WHY is it that all government decisions are based on circumstances or
happenings as they existed fourteen centuries ago? Could it be ignorance
stemming from lack of education?
The prime vital issue of the nation's education has from the birth of
the country been the last on the lists of priorities of all our
governments. The majority of the ministers who have been given the
education and science and technology portfolios have not only been
unconnected with either the field of education or of science and
technology but have largely been uneducated men, the word uneducated'
being here used in the profound sense of the word. For instance, in the
last two governments, the second for both Benazir and Nawaz, Benazir's
federal education minister was one Khurshid Shah, building contractor by
profession, and Nawaz's, of all people, the proven corrupt and uncouth
Ghous Ali Shah. And this in a land where the world's first university
was established in 700 BC at Taxila, the ruins of which still stand at a
few miles distance from the capital city.

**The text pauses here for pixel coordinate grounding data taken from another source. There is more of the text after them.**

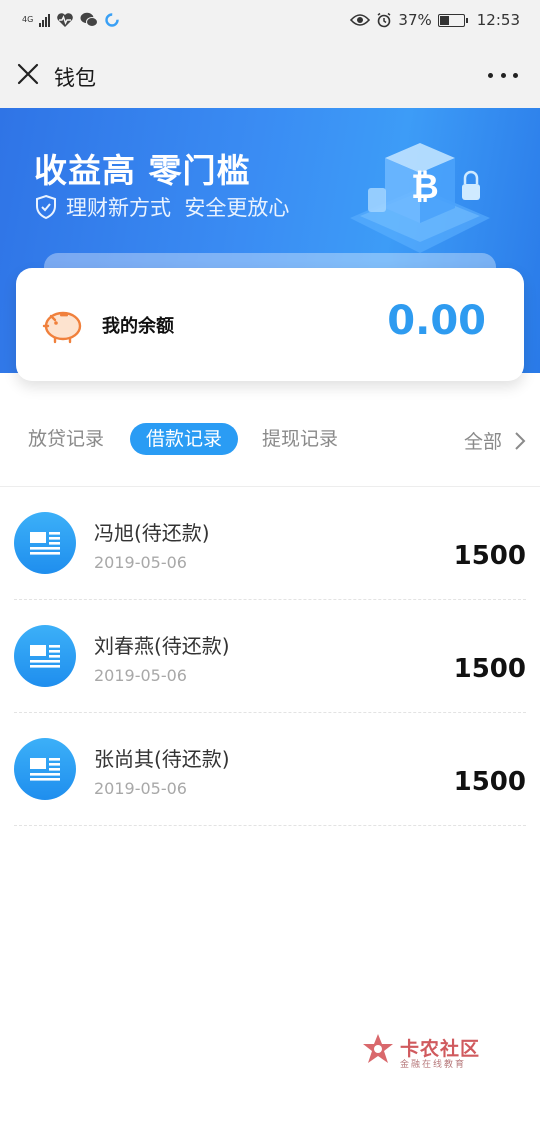  What do you see at coordinates (384, 20) in the screenshot?
I see `alarm-icon` at bounding box center [384, 20].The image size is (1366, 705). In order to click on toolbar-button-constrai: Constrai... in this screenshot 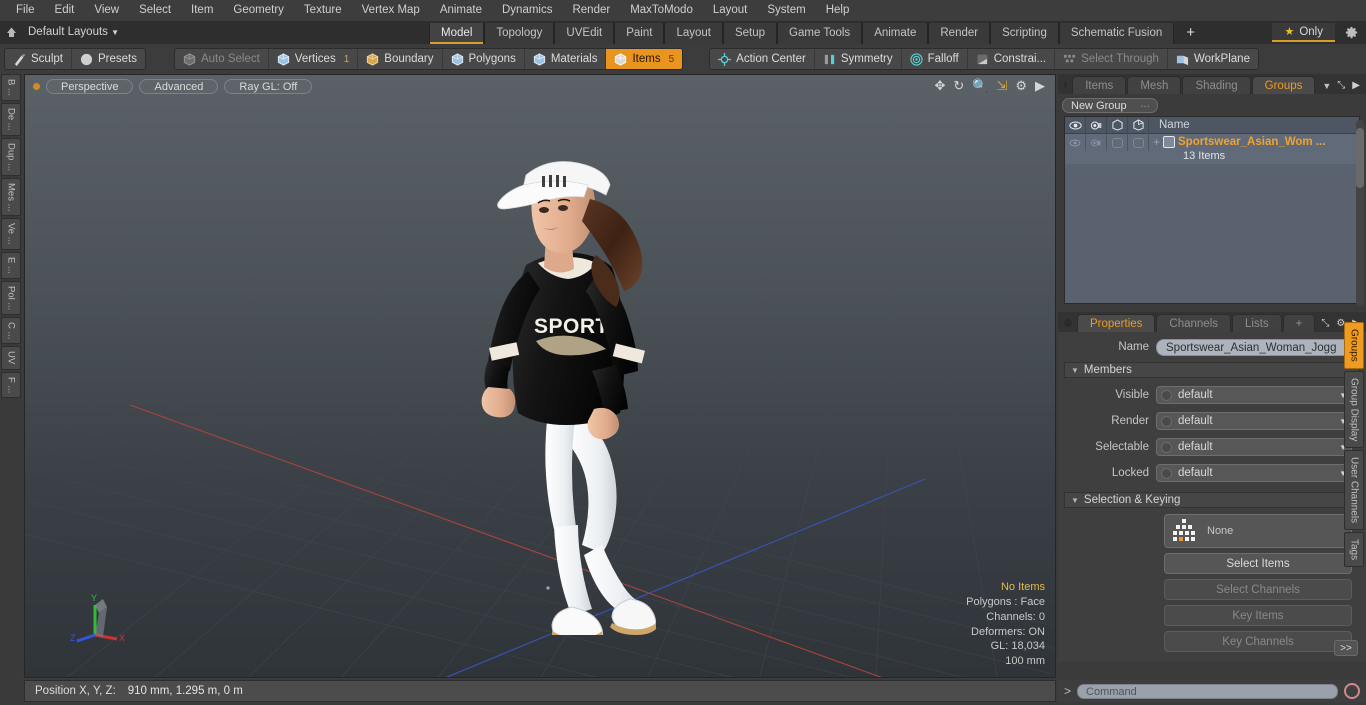, I will do `click(1012, 59)`.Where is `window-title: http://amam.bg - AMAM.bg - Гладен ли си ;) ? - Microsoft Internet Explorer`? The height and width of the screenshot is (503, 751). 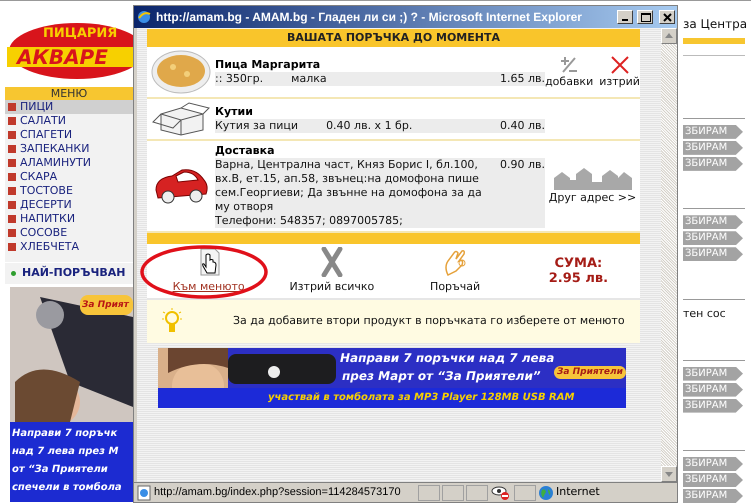
window-title: http://amam.bg - AMAM.bg - Гладен ли си ;) ? - Microsoft Internet Explorer is located at coordinates (370, 17).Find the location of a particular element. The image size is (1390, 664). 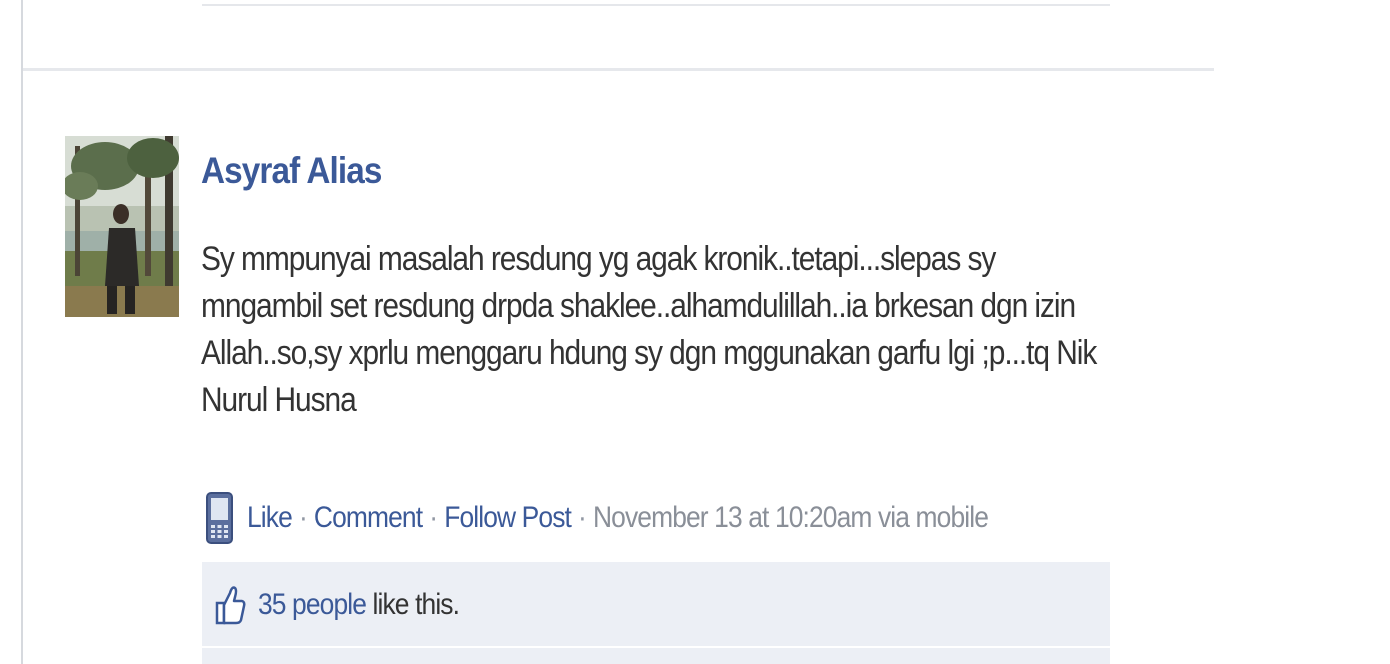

By comparison, the government of General Pervez Musharraf has chosen an
educationist as its education minister and the science and technology
portfolio has been handed over to a scientist, Professor Dr
Atta-ur-Rahman. Professor Rahman, in a speech delivered at Islamabad
last Friday, told his audience that good governance is not possible
without there being a merit-based challenging education system." If
Pakistan wishes to forge ahead, he rightly said, education must be the
main priority. Worthy of remark is the startling fact that the total GDP
of all the Islamic countries put together is half that of Germany and a
quarter of that of Japan in spite of the fact that the Islamic
countries control 74 per cent of the world oil business. This low GDP
rating is the result of a low level of education, the only area in which
countries such as Germany and Japan have the advantage.